Collected data entries:
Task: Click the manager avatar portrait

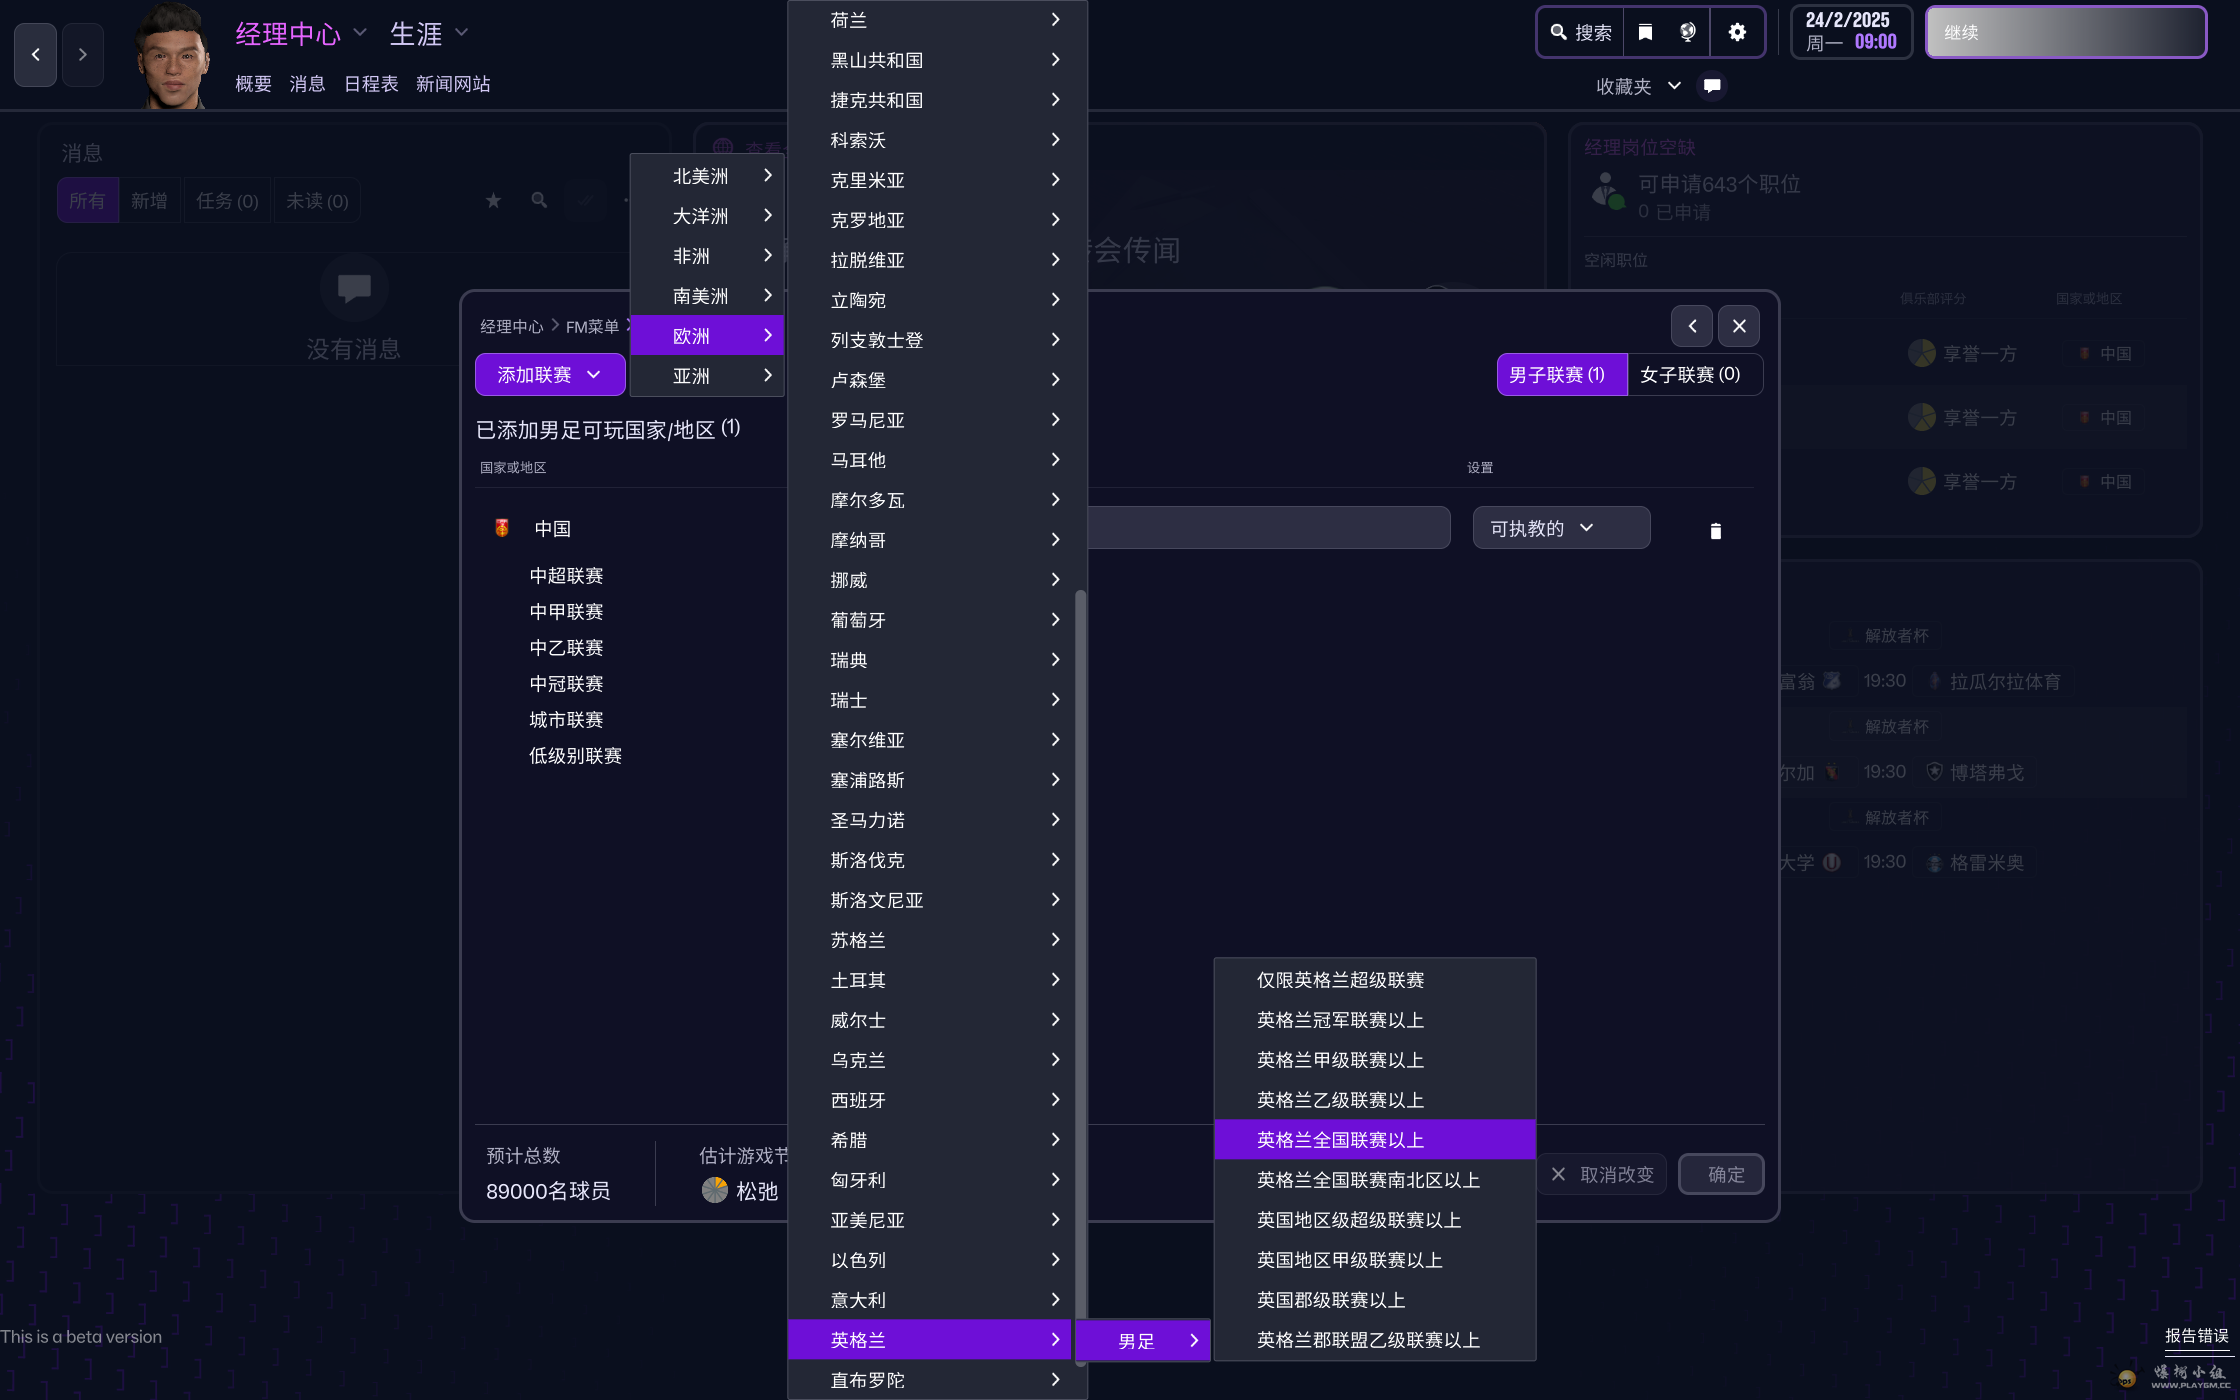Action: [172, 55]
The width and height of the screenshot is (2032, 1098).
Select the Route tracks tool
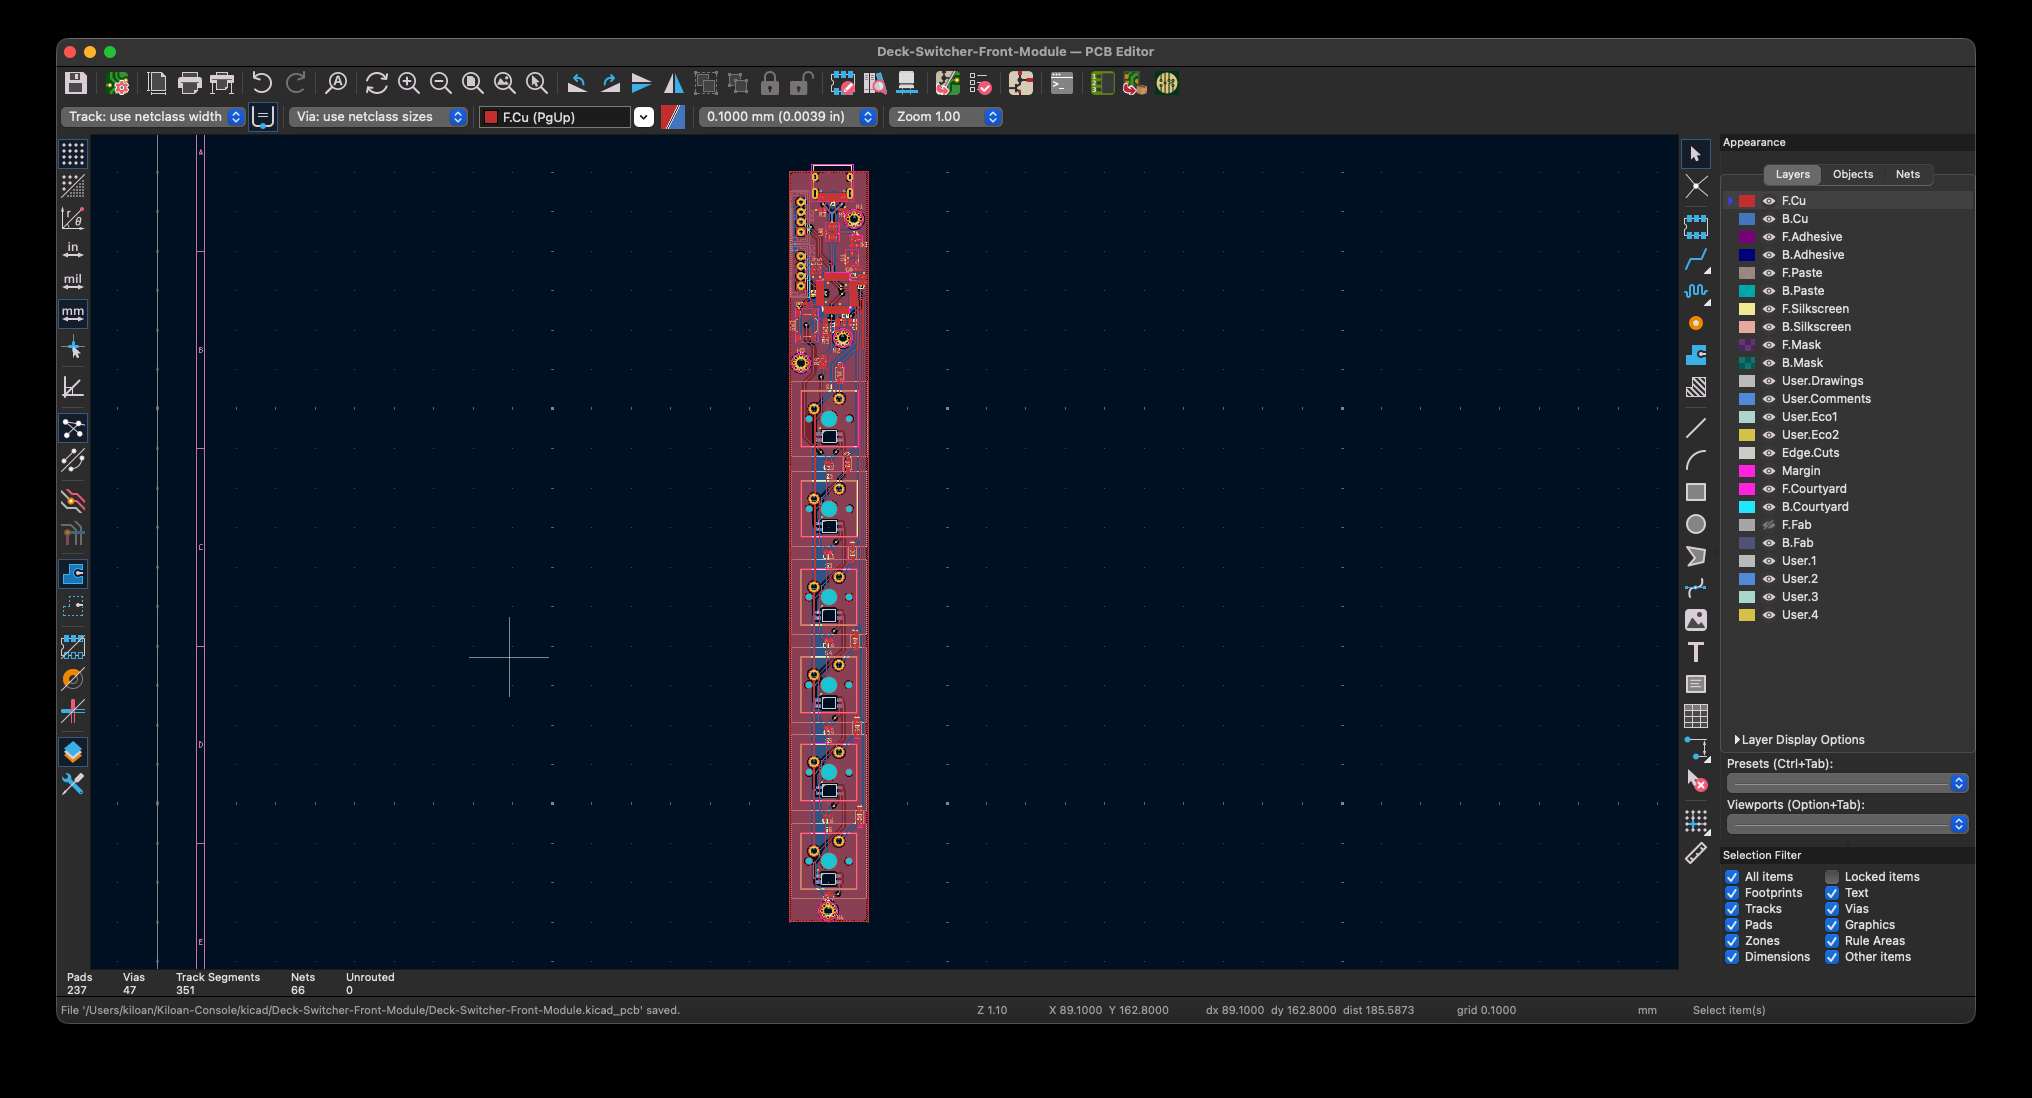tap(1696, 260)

WHAT YOU HAVE TO DO –
The entries are to be copied exactly, and each image is to be omitted.

TASK ANSWER –
Task: Click the manager avatar portrait

Action: [172, 55]
The width and height of the screenshot is (2032, 1098).
Select the Route tracks tool
tap(1696, 260)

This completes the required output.